Goal of the exercise » Filter the data for lines with the word "computer" and copy those lines.

Entries shown »
-*-
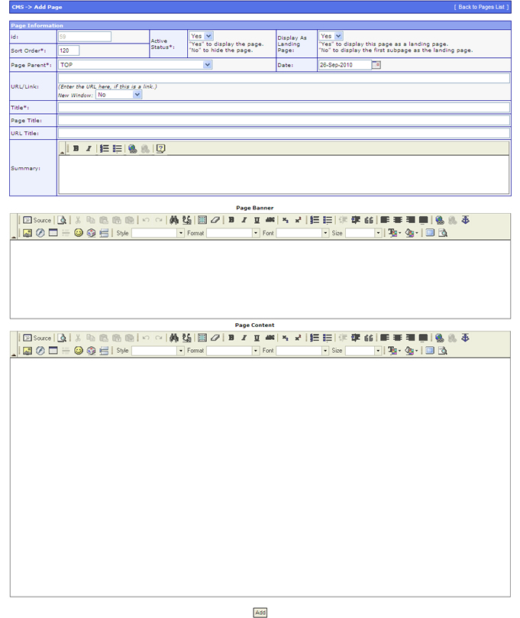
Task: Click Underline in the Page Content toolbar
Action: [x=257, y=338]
-*-
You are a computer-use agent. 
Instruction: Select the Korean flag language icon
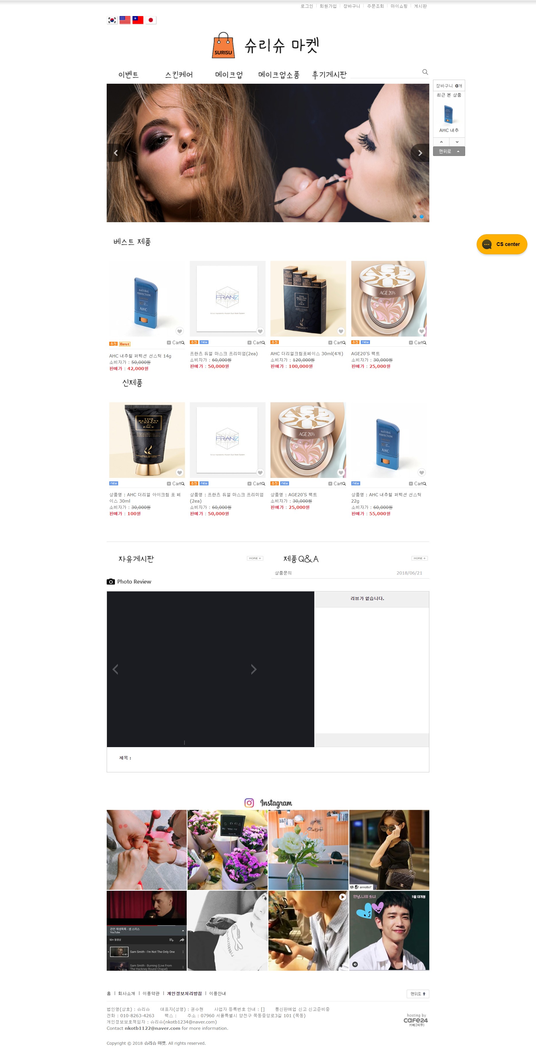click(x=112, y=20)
-*-
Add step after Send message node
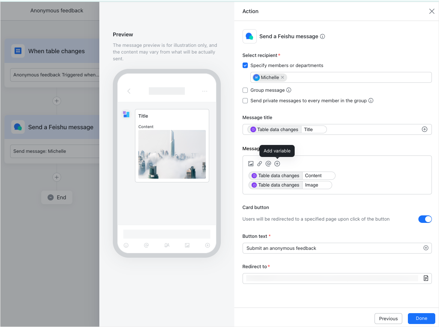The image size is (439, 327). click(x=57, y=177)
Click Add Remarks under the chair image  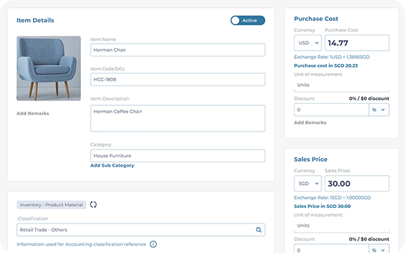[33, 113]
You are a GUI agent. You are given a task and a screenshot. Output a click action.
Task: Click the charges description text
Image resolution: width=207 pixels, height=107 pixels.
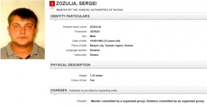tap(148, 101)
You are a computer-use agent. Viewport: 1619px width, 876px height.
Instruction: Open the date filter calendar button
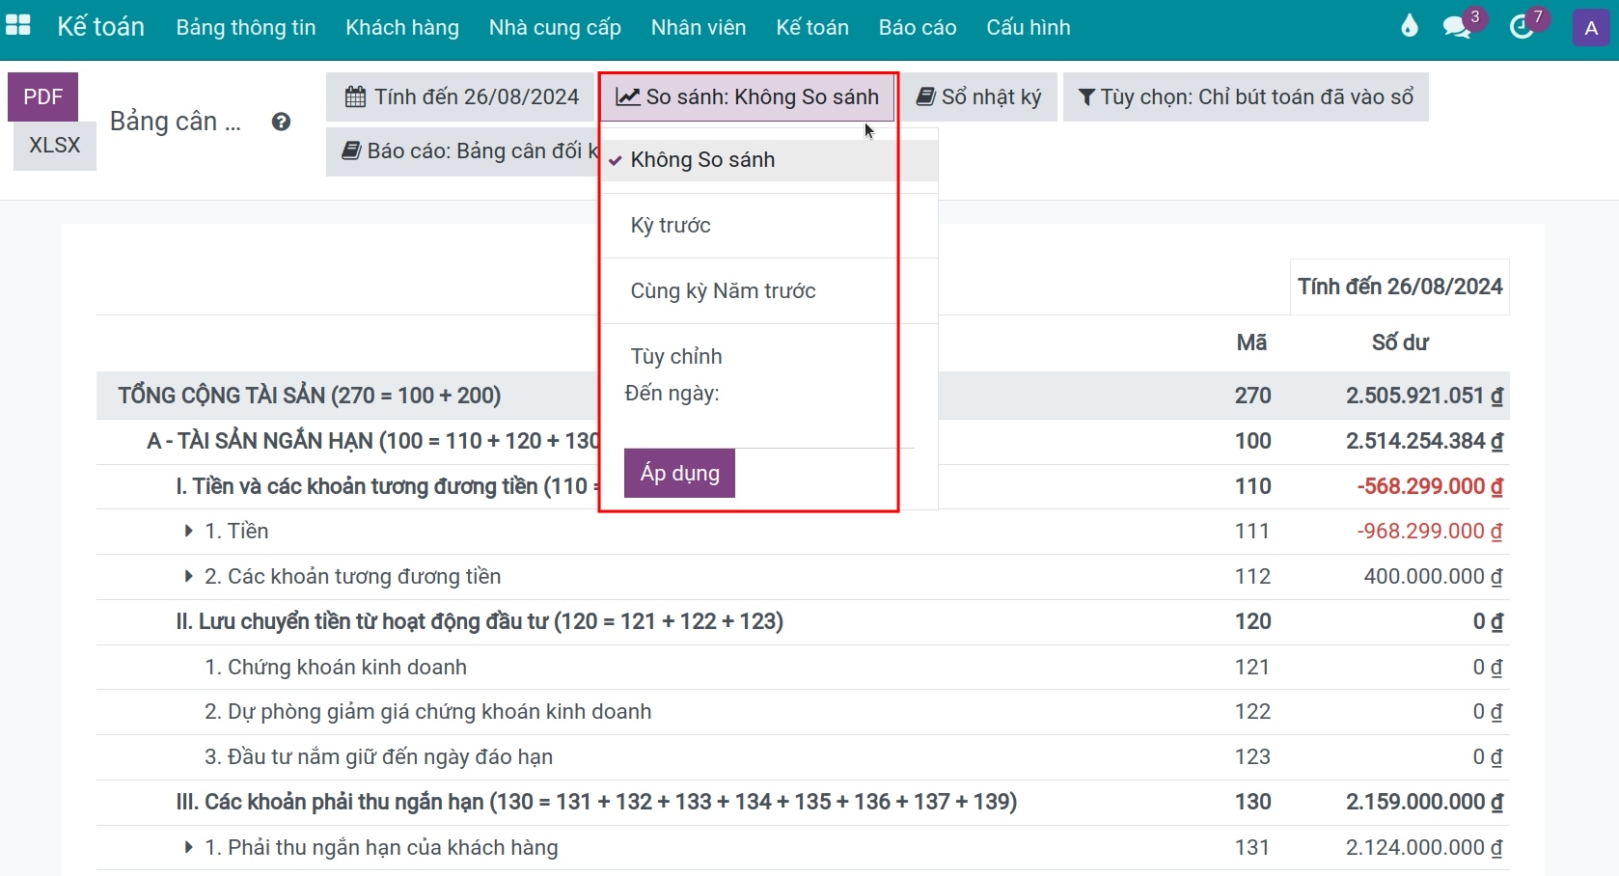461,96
-*-
Response for this exercise »
You are a computer-use agent. 
You are a computer-use agent. Viewport: 1619px width, 876px height.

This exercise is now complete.